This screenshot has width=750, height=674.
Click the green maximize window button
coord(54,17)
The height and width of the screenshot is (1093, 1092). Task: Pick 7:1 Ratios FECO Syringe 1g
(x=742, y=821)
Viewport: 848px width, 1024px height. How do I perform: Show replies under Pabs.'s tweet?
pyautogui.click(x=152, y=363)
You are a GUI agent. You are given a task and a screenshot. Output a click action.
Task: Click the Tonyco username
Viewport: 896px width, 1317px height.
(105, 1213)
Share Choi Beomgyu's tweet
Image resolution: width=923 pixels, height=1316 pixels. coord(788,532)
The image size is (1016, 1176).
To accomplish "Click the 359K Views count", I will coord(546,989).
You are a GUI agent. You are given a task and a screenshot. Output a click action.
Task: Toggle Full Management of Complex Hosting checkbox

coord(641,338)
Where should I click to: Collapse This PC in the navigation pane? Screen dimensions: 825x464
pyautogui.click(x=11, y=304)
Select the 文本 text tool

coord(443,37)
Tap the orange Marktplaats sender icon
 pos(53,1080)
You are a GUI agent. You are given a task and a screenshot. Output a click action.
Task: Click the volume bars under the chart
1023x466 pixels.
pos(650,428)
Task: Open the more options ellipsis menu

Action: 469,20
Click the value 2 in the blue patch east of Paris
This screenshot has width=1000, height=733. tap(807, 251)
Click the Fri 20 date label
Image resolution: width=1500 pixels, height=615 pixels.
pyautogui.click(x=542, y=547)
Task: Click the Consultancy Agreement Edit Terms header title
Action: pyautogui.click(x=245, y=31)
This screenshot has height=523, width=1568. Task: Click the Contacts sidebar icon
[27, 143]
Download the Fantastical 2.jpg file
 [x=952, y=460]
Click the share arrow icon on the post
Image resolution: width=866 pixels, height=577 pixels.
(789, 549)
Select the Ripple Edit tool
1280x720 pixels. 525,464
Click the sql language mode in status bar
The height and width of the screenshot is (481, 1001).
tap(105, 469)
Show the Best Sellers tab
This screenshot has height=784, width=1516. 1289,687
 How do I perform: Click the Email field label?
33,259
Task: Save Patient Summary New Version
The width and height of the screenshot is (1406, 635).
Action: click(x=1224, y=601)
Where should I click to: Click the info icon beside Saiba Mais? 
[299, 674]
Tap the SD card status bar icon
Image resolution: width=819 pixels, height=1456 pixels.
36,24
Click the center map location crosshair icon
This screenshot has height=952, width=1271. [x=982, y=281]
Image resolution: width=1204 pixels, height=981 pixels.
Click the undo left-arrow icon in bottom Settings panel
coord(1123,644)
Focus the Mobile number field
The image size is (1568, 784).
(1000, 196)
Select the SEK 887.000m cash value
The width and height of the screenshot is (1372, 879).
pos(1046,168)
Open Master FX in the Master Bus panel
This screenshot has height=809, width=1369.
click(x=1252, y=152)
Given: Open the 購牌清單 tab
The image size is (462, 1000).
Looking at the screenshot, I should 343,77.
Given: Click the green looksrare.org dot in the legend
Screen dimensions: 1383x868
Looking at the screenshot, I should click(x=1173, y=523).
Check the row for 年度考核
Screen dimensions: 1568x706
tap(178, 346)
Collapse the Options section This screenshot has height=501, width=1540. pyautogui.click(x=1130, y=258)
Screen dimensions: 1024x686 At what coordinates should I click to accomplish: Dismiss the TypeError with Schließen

**TASK:**
Within the listing above, find every line containing the string "accomplish" and return it.

**WRITTEN SOLUTION:**
To accomplish "Click the 359K Views count", I will coord(546,989).
Screen dimensions: 1024x686 At what coordinates should I click to accomplish: Dismiss the TypeError with Schließen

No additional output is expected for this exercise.